> [Exercise]:
Keeping every word and mark, copy all of the data.

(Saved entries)
..............................

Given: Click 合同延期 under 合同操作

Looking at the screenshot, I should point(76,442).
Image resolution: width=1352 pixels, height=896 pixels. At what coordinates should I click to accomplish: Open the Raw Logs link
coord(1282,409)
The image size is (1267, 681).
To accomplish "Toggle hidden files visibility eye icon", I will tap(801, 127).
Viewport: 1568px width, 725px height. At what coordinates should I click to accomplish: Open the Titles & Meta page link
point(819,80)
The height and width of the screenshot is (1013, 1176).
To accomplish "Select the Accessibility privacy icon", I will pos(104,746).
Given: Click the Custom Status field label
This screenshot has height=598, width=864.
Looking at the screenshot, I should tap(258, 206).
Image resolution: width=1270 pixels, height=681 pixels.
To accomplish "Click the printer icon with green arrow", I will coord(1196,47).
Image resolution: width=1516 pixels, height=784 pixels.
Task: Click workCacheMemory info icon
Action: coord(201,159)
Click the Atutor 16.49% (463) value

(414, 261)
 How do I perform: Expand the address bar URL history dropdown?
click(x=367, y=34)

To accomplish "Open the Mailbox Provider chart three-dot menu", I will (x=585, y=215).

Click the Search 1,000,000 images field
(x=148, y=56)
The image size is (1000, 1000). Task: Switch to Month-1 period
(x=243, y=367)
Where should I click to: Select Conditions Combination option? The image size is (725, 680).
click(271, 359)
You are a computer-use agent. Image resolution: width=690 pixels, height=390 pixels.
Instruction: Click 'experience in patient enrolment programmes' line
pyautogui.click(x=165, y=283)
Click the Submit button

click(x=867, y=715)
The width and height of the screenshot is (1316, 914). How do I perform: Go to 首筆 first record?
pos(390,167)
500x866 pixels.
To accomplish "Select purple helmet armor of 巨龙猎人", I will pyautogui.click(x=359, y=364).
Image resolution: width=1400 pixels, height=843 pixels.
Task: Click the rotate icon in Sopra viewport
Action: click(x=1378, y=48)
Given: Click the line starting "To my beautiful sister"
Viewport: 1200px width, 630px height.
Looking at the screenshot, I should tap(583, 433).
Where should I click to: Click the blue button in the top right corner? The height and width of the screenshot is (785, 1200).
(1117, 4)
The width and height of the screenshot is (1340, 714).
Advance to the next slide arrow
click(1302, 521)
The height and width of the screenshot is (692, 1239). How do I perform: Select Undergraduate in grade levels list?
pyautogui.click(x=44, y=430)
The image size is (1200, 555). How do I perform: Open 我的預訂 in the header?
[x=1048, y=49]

..............................

> [Solution for this task]:
Given: Click 合同延期 under 合同操作

Looking at the screenshot, I should point(76,442).
Image resolution: width=1352 pixels, height=896 pixels. At what coordinates should I click to accomplish: Open the Raw Logs link
coord(1282,409)
The image size is (1267, 681).
To accomplish "Toggle hidden files visibility eye icon", I will tap(801, 127).
Viewport: 1568px width, 725px height. At what coordinates should I click to accomplish: Open the Titles & Meta page link
point(819,80)
The height and width of the screenshot is (1013, 1176).
To accomplish "Select the Accessibility privacy icon", I will pos(104,746).
Given: Click the Custom Status field label
This screenshot has height=598, width=864.
Looking at the screenshot, I should tap(258, 206).
Image resolution: width=1270 pixels, height=681 pixels.
To accomplish "Click the printer icon with green arrow", I will coord(1196,47).
Image resolution: width=1516 pixels, height=784 pixels.
Task: Click workCacheMemory info icon
Action: coord(201,159)
Click the Atutor 16.49% (463) value

(414, 261)
 How do I perform: Expand the address bar URL history dropdown?
click(x=367, y=34)

To accomplish "Open the Mailbox Provider chart three-dot menu", I will (x=585, y=215).

Click the Search 1,000,000 images field
(x=148, y=56)
The image size is (1000, 1000). Task: Switch to Month-1 period
(x=243, y=367)
Where should I click to: Select Conditions Combination option? The image size is (725, 680).
click(271, 359)
You are a computer-use agent. Image resolution: width=690 pixels, height=390 pixels.
Instruction: Click 'experience in patient enrolment programmes' line
pyautogui.click(x=165, y=283)
Click the Submit button

click(x=867, y=715)
The width and height of the screenshot is (1316, 914). How do I perform: Go to 首筆 first record?
pos(390,167)
500x866 pixels.
To accomplish "Select purple helmet armor of 巨龙猎人", I will pyautogui.click(x=359, y=364).
Image resolution: width=1400 pixels, height=843 pixels.
Task: Click the rotate icon in Sopra viewport
Action: click(x=1378, y=48)
Given: Click the line starting "To my beautiful sister"
Viewport: 1200px width, 630px height.
Looking at the screenshot, I should tap(583, 433).
Where should I click to: Click the blue button in the top right corner? The height and width of the screenshot is (785, 1200).
(1117, 4)
The width and height of the screenshot is (1340, 714).
Advance to the next slide arrow
click(1302, 521)
The height and width of the screenshot is (692, 1239). How do I perform: Select Undergraduate in grade levels list?
pyautogui.click(x=44, y=430)
The image size is (1200, 555). How do I perform: Open 我的預訂 in the header?
[x=1048, y=49]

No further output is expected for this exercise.